A fundamental tenet of religion. A fundamental desire of every nation. A fundamental need within each person.
But few signs of peace are evident in our world. Consider just a couple of examples.
In St. Cloud, Minn., a tension exists between the majority White population and the sizable Somali population. It plays itself out in various ways at the city’s university.
There’s no secret that animus exists between the American and Russian governments as charges and counter-charges relating to hacking and duplicity appear on a daily basis. One can hope that the American and Russian people do not fall prey to the negativity and remain open to friendly cultural, athletic, educational and similar exchanges.
And then there is Syria, mired in a civil war that appears to have no end in sight. The humanitarian and historical damage will take years to repair, if it’s at all fixable.
Three distinct examples of an absence of peace, but in only one does the word war appear.

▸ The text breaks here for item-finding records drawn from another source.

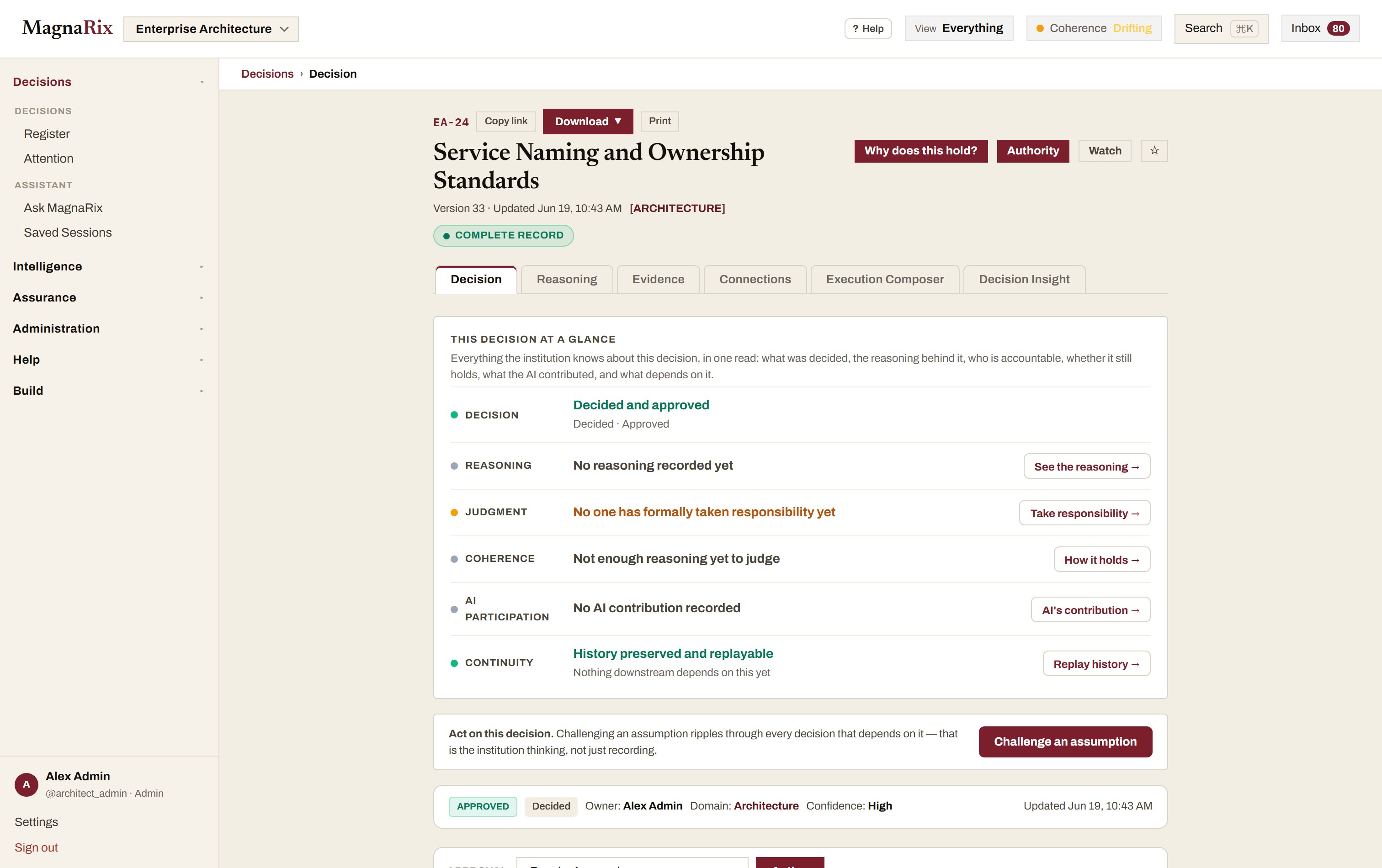Toggle Watch on this decision
This screenshot has height=868, width=1382.
click(1105, 150)
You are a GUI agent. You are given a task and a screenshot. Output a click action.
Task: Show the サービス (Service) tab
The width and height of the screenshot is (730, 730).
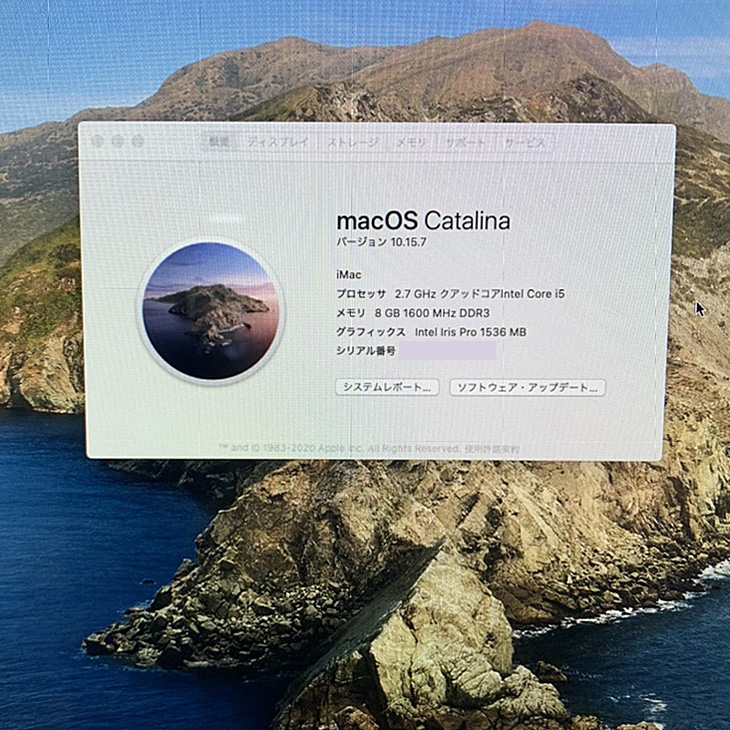coord(525,142)
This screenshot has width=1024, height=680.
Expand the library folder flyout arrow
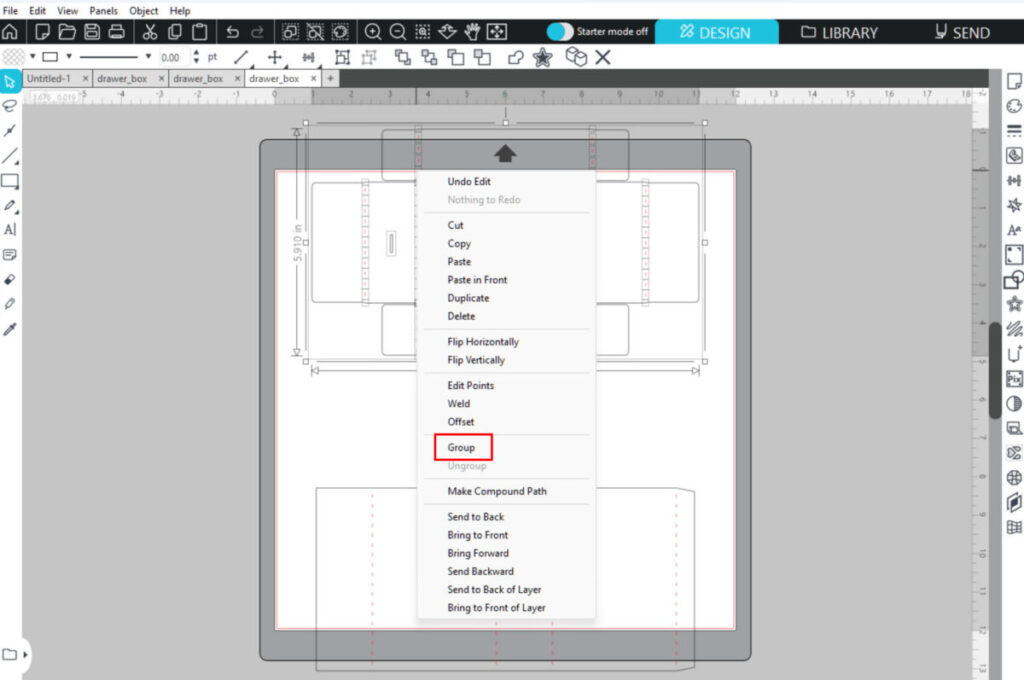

As individual people, regardless of our faith, sexual orientation, ethnic background, income or multiple other so-called check boxes, we also find peace difficult to hold onto. Our professional lives might be unsettled. Our physical or mental health might be strained. Our relationships with family and friends might not be where we want them to be. These and other stress points bring about an internal unease that restricts our peace.
We can’t give up on ourselves. We can’t surrender to the vices of hate and discrimination that never make ourselves and the world better. We can’t stop believing that the world’s darkest places will have better tomorrows.
And yet how often must we admit that optimism is hard.